» What is being asked
Exactly as written, print out each entry in the data, with no pictures.

____________

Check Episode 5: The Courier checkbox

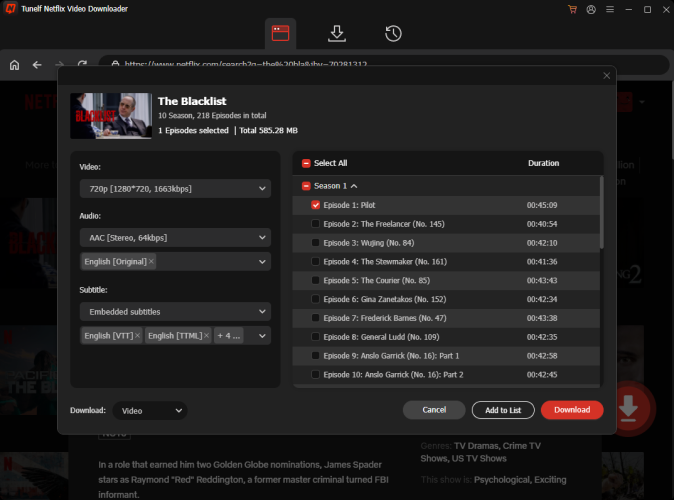pyautogui.click(x=316, y=280)
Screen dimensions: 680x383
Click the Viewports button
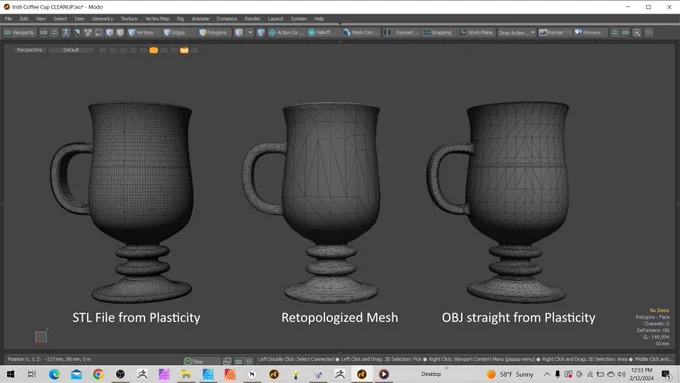click(19, 33)
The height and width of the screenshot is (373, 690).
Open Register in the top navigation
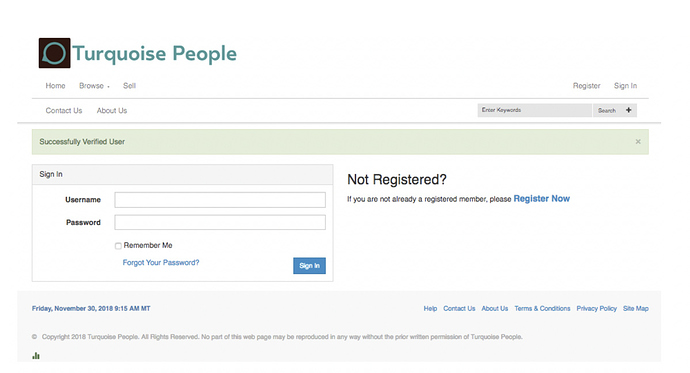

____________

» Your solution
Check Episode 5: The Courier checkbox

pyautogui.click(x=316, y=280)
Screen dimensions: 680x383
Click the Viewports button
click(19, 33)
The height and width of the screenshot is (373, 690).
Open Register in the top navigation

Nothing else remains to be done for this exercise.